■ Brano dell'esercizio ■
#####

Guardare Dio significa necessariamente non guardare se stessi allo specchio: «Rompete tutti gli specchi di casa», insiste Francesco, con un’immagine tra le sue più forti. In questo senso, il Pontefice propone anche un principio pratico di governance, a proposito dell’individuazione dei successori ai vertici delle varie opere, invitando i direttori ad applicare come «unico criterio quello di segnalare non persone del suo giro di amici o compagni di “cordata” ecclesiastica, ma persone che gli sembrano avere più fervore missionario di lui».

Il Papa raccomanda la predilezione per i poveri e i piccoli: «le opere di carità spirituale e corporale verso di loro manifestano una “preferenza divina” che interpella la vita di fede di tutti i cristiani, chiamati ad avere gli stessi sentimenti di Gesù (cfr Fil 2,5)».

Circa il reperimento dei fondi delle Opere – il criterio deve sgorgare «dal cuore con cui si fanno le cose, più che dalle cose che si fanno» – Francesco avverte di non cadere nella tentazione di cercare solamente la scorciatoia dei «grandi donatori», anche per «coprire» l’affievolirsi della spontaneità delle donazioni.

Perché la Chiesa deve «prioritariamente» rivolgersi alla moltitudine dei battezzati e continuare «ad andare avanti anche grazie all’obolo della vedova, al contributo di tutta quella schiera innumerevole di persone che si sentono guarite e consolate da Gesù e che per questo, per il traboccare della gratitudine, donano quello che hanno».

#####

■ Righe fornite ■
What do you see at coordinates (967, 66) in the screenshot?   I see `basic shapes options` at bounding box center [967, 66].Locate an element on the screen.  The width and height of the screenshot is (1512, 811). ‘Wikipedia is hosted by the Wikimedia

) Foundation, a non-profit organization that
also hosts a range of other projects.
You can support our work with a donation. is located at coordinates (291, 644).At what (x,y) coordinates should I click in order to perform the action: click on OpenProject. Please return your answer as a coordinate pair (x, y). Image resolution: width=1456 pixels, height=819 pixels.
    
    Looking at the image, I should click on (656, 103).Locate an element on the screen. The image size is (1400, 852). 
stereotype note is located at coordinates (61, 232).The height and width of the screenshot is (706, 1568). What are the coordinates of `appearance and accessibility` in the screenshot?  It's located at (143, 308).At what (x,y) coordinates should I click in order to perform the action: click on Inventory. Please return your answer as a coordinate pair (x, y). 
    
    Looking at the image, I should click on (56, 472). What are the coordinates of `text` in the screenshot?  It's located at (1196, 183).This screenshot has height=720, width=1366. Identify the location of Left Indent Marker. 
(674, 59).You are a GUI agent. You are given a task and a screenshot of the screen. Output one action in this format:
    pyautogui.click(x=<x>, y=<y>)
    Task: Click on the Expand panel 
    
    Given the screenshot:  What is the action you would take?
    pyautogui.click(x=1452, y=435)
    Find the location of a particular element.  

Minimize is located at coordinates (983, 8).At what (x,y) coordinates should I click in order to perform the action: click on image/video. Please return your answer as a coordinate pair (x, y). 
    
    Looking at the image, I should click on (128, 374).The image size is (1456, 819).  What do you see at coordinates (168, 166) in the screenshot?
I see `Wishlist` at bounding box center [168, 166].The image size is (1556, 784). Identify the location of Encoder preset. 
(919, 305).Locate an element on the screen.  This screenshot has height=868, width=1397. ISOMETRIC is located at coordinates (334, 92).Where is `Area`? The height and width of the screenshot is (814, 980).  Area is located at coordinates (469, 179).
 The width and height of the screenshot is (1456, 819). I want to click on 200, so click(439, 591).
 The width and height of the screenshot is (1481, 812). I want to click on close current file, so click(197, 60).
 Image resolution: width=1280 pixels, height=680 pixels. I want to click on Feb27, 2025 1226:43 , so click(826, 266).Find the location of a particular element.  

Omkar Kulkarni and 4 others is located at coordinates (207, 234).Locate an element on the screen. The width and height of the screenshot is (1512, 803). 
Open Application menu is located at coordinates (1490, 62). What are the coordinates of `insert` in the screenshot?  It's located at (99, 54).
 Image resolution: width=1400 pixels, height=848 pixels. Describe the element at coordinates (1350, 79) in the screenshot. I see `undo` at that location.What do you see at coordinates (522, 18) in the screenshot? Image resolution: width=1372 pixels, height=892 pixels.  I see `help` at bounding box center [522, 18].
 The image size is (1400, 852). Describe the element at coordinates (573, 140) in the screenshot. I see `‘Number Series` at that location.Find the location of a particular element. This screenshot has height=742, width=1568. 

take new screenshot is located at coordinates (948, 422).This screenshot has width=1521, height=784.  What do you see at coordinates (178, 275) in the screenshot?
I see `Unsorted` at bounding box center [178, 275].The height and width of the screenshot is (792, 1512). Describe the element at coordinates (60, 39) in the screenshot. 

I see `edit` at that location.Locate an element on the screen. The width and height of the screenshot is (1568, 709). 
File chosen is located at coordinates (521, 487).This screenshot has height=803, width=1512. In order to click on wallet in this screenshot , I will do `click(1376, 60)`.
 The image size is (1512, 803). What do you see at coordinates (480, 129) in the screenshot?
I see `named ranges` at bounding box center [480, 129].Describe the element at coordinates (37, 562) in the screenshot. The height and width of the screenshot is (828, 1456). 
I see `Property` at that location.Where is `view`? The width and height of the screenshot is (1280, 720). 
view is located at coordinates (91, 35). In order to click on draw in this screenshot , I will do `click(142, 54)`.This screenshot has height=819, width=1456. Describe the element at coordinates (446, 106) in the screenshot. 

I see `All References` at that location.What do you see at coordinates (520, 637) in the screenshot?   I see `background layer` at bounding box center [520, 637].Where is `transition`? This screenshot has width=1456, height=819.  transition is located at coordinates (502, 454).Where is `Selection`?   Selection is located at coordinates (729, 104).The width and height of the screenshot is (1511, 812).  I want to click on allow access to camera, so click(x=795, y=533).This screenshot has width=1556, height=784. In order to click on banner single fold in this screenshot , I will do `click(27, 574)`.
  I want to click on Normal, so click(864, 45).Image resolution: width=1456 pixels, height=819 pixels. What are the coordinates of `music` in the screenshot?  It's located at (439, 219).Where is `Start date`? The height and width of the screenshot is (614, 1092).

#####

■ Attività da svolgere ■
1: Nel brano su Francesco e le Opere, con quale frase il Papa invita a non guardare se stessi allo specchio?
2: Trascrivi dal brano su Francesco e le Opere la parte che si apre con le parole contenenti "Il Papa raccomanda" e si chiude con "spontaneità delle donazioni.".
3: Prosegui il brano su Francesco e le Opere dal punto in cui termina.

■ Risposte alle attività ■
1: «Rompete tutti gli specchi di casa».

2:
Il Papa raccomanda la predilezione per i poveri e i piccoli: «le opere di carità spirituale e corporale verso di loro manifestano una “preferenza divina” che interpella la vita di fede di tutti i cristiani, chiamati ad avere gli stessi sentimenti di Gesù (cfr Fil 2,5)».

Circa il reperimento dei fondi delle Opere – il criterio deve sgorgare «dal cuore con cui si fanno le cose, più che dalle cose che si fanno» – Francesco avverte di non cadere nella tentazione di cercare solamente la scorciatoia dei «grandi donatori», anche per «coprire» l’affievolirsi della spontaneità delle donazioni.

3:
Ed è chiaro che i fondi non devono essere usati per «forme di assistenzialismo», che finiscono per alimentare anche nella Chiesa fenomeni di «clientelismo parassitario» o iniziative partorite dal «narcisismo clericale di qualcuno». Tutto questo senza cedere «a complessi di inferiorità o tentazioni di emulazione» di «organizzazioni super-funzionali che raccolgono fondi per cause giuste».

Infine Francesco ribadisce che «la rivelazione del Vangelo non si identifica con nessuna cultura e, nell’incontro con nuove culture che non hanno accolto la predicazione cristiana, non bisogna imporre una determinata forma culturale insieme con la proposta evangelica». Le «omologazioni culturali di impronta neo-colonialista» non fanno parte della missione della Chiesa [7] .

«Alleggerite!»

Slancio, alleggerimento, flessibilità operativa, prontezza, ma soprattutto «l’unica cosa necessaria», cioè «un po’ d’amore vero alla Chiesa, come riflesso dell’amore a Cristo»: questo è ciò che il Papa chiede alle Pontificie Opere Missionarie, invitandole a fare nel loro lavoro, «come se tutto dipendesse da voi, sapendo che in realtà tutto dipende da Dio» (S. Ignazio di Loyola). E questo è certamente un messaggio per la Chiesa intera, il criterio per la missione che richiede il Vangelo.

***

[1] Le Pontificie Opere Missionarie sono quattro:
Pontificia Opera per la Propagazione della Fede,
Pontificia Opera di San Pietro Apostolo,
Pontificia Opera dell’Infanzia Missionaria,
Pontificia Unione Missionaria.
Il Pontefice avevo deciso di partecipare alla loro Assemblea generale annuale, giovedì 21 maggio, festa dell’Ascensione del Signore. Poi l’Assemblea è stata annullata a causa della pandemia. Così ha deciso di inviare un messaggio.

[2]  A. Ivereigh, «Il Papa confinato. Intervista a papa Francesco», 8 aprile 2020.

[3] A. Spadaro, «Intervista a Papa Francesco», in Civ. Catt. 2013 III 449 – 477.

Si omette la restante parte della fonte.